Mundo Novo foi o título encontrado para a exposição
que se realizou no Salão da Sociedade Nacional de Belas-Artes entre 6 de
fevereiro e 2 de março de 2024. Este título foi o elo que junta oitenta e oito trabalhos selecionados
de entre o que foi realizado de 2018 a 2023.
Estas obras são feitas tendo o óleo como médium,
umas sobre suporte de papel outras sobre suporte tela. A opção por esta
tecnologia, «óleo sobre tela» não é uma mera solução de recurso. Resulta do facto de entendermos
a Arte como um corpo constituído por três dimensões essenciais. A primeira tem
a ver com o corpo em si mesmo, com a sua fisicalidade, uma segunda está de
acordo com o seu corpo cultural, ou seja, dimensão plástica, e outra que privilegia os
domínios das sensibilidades, uma dimensão estética.
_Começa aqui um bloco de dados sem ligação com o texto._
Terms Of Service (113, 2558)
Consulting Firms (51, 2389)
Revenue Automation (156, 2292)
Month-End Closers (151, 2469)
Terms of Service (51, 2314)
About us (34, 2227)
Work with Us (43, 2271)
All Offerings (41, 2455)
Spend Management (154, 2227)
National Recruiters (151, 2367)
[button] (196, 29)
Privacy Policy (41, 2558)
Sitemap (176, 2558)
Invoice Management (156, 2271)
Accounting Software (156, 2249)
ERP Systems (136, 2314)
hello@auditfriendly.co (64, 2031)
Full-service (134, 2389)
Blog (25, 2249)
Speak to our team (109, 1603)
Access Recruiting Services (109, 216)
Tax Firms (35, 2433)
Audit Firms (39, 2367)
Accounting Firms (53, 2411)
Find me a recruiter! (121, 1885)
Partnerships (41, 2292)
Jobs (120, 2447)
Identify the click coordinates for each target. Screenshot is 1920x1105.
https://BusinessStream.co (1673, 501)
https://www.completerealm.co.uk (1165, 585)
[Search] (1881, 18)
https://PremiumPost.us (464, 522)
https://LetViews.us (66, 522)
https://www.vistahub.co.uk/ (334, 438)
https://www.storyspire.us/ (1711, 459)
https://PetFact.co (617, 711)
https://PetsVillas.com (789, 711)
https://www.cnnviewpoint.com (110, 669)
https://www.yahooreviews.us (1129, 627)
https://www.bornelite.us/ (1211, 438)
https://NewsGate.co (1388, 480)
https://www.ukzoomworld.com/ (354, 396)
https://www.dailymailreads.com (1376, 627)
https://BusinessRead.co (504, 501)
Assim, quando optamos por uma dimensão física
estruturada no óleo, estamos a optar por um médium ancestral, culturalmente vinculado à
história da arte europeia ocidental. Quando nos referimos a esta dimensão
física da Pintura como opção, referimo-nos
às inúmeras tecnologias que poderiam ter sido nossa opção, desde a fotografia à
imagem em movimento, desde a assemblage, a colagem, o acrílico, a aguarela, a
têmpera, a encáustica, a pintura mural ou fresco até aos têxteis, às cerâmicas
ou ao mundo das instalações. Mas não o foram.
O óleo é o líquido mais denso do que a água, com alguma viscosidade, que
alivia agruras e imperfeições de caminhos. É o lubrificante das engrenagens,
das coisas e dos corpos, suavizando atritos e asperezas. Situando-nos apenas na
pele, o óleo que utilizamos quotidianamente suaviza e perfuma o corpo, a face
ou as mãos, com variadíssimas origens, marcas e modelos no mercado desde
épocas muito antigas até hoje, cumpre uma função mediúnica entre os suportes e
a imagem que damos de nós. Desde a origem da civilização até hoje o óleo
desempenha um papel divino, purificador, protetor
espiritual, terapêutico, glorificador, cumprindo rituais de consagração e de doxologia.
O óleo é um dos médiuns da Pintura e cada médium define uma tecnologia. Este médium
é o elemento que se situa entre a camada visível constituída por pigmentos e a fixa às outras
matérias que se constituem como suporte.
O médium óleo é um dos servos que concretizam os
desejos e vontades do artista. No final ele apenas é uma invisibilidade que
garante a permanência da matéria compositiva sobre o suporte estrutural. Ele
persiste e solidifica adquirindo resistência a todo o tipo de alterações
climáticas. Esta tecnologia foi escolhida por dar a garantia, comprovada com
mais de seiscentos anos de uso, de ter a capacidade para agregar matérias sólida
e permanentemente. São estas matérias que se interligam e se constituem numa camada
pictórica com dimensão plástica e dimensão estética próprias.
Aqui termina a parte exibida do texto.